TASK OBJECTIVE: Leave out every picture, and restate word for word only the lines from the one containing "Image resolution: width=1398" through the end of the material.

EXCERPTED RECORDS:
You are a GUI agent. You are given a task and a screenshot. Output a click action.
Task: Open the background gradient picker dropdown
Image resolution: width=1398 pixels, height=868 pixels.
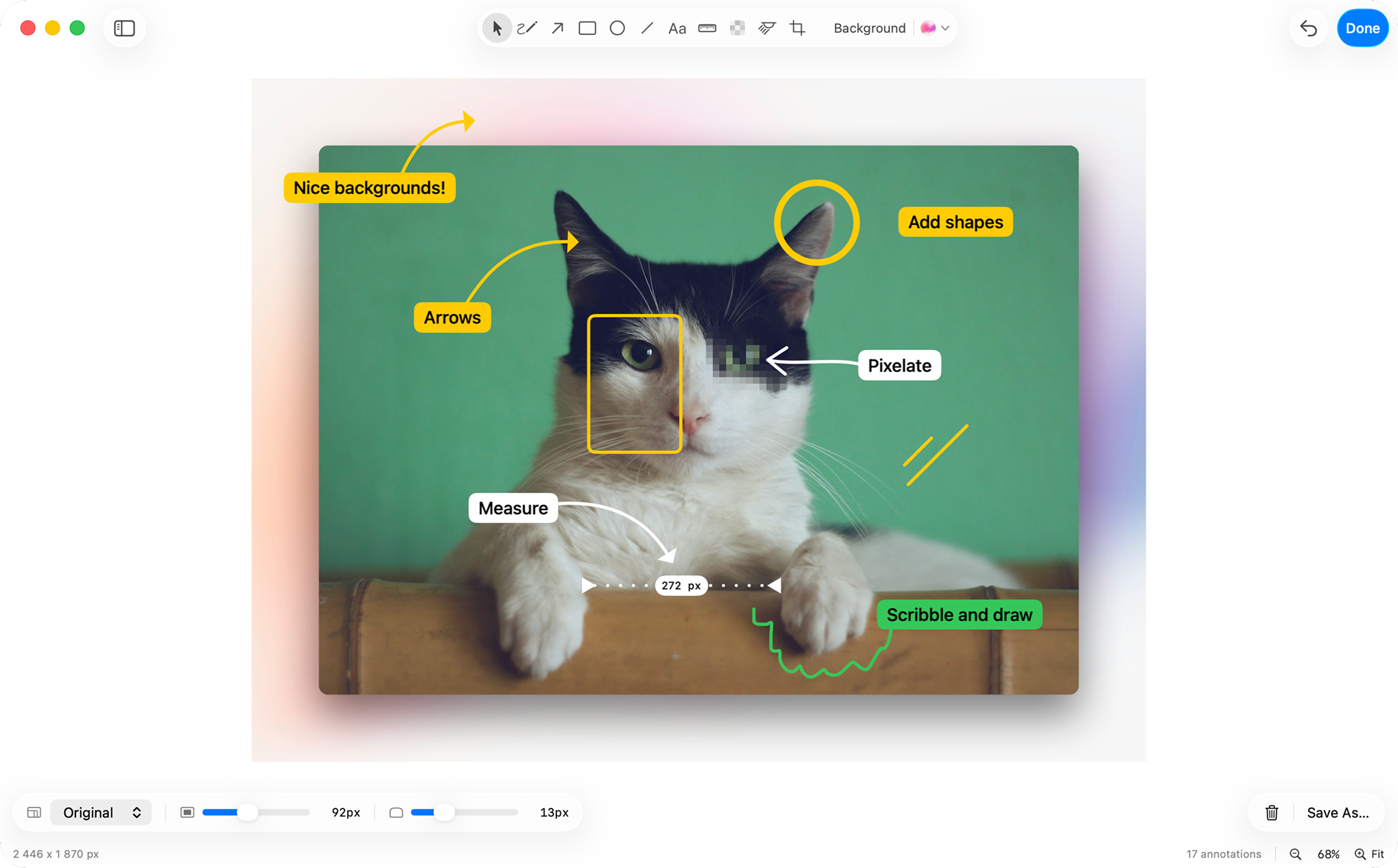935,28
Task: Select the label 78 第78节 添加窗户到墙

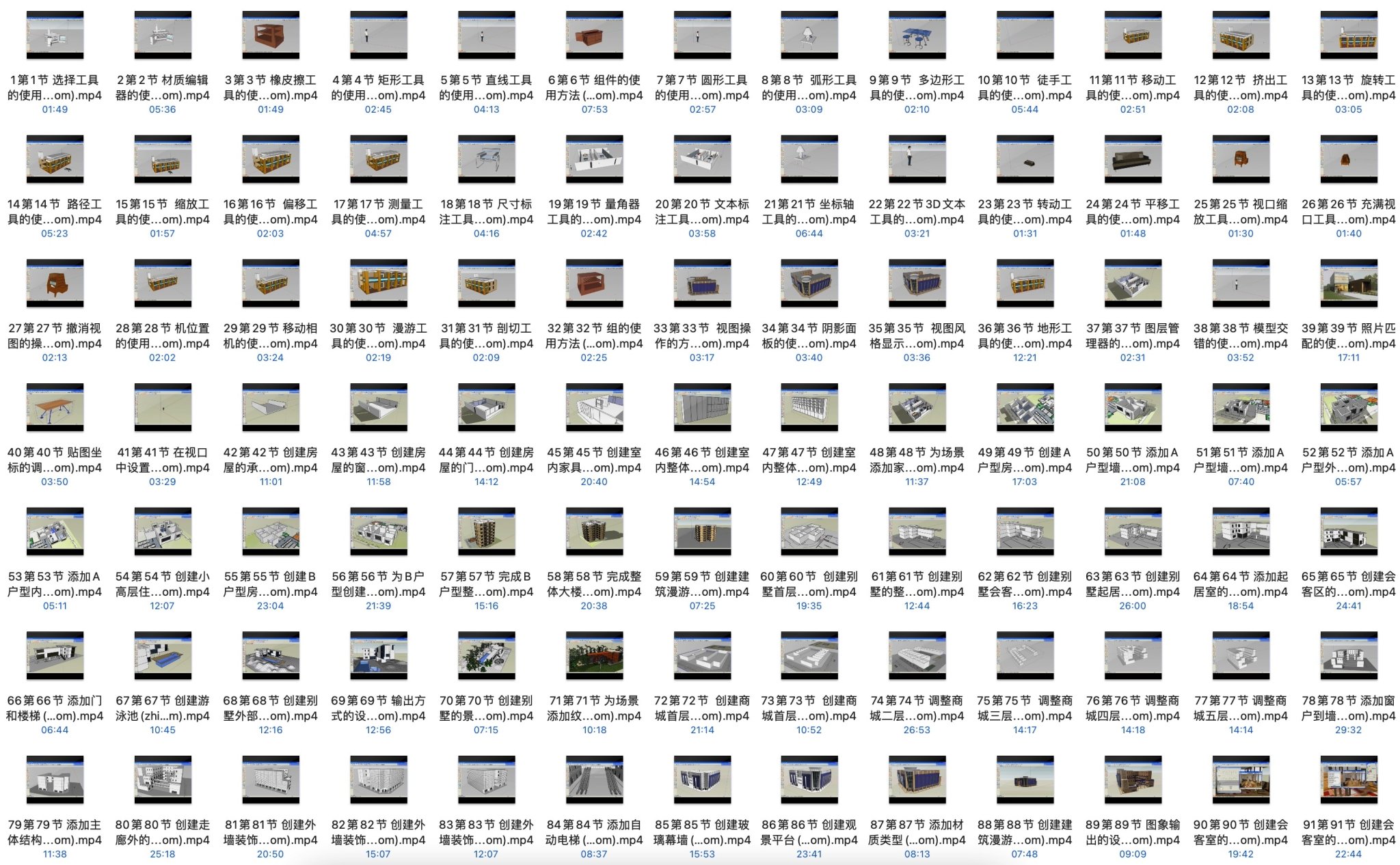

SOLUTION:
Image resolution: width=1398 pixels, height=868 pixels.
935,28
Task: Select the label 78 第78节 添加窗户到墙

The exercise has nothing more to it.